Acho que algumas vezes militância na internet pode furar bloqueio da mídia, mas vai além do embate. A mídia de massas muitas vezes na visão de jornalistas se expressa dessa forma, como espaço de contrapor a mídia e grupos de comunicação. Serve para isso também, mas o objetivo é muito mais amplo.


A internet transformou formas de relacionamento e organização que surgiram na era industrial, e isso se manifesta nos veículos de massa – eles são espaços tecnológicos da era industrial, de período anterior.

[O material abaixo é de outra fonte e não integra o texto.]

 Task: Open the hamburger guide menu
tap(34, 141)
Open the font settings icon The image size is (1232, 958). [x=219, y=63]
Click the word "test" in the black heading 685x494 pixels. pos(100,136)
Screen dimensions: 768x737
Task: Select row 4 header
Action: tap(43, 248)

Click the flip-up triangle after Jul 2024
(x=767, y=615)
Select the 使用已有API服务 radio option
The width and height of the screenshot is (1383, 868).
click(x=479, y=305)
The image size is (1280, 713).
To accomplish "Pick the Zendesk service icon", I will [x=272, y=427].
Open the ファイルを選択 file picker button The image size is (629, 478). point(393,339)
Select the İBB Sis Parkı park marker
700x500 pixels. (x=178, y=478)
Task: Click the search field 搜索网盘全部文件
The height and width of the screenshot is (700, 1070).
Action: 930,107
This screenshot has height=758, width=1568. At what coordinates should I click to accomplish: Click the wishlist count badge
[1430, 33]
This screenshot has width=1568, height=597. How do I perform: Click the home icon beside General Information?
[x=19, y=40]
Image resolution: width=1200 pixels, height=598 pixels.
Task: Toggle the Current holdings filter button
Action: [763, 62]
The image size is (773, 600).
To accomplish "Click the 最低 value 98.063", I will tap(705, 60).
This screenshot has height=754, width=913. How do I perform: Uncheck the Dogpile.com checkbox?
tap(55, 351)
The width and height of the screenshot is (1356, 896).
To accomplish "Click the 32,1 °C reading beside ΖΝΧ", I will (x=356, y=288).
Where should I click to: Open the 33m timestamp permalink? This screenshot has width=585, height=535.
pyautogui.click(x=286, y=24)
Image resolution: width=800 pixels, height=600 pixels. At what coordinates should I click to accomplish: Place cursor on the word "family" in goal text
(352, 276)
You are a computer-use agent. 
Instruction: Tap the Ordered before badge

Internet trouxe inovação na forma de se relacionar. É um novo espaço de disputa, não é mais um meio de comunicação de massa, diferente do período anterior é uma nova forma de fazer as coisas. A esquerda tem tido dificuldades para utilizar esse meio pela falta de compreensão do novo período, mais do que a própria direita. Quem não modificar a forma como faz as coisas, pensar de forma analógica no período digital…


Militância na rede pode furar bloqueio da mídia e pauta mídia de massa, que foi o que aconteceu na minha vida agora [nas eleições presidenciais]. Acho que é nova forma de organização dos movimentos, nova possibilidade de organização dos movimentos que a humanidade não tinha experimentado.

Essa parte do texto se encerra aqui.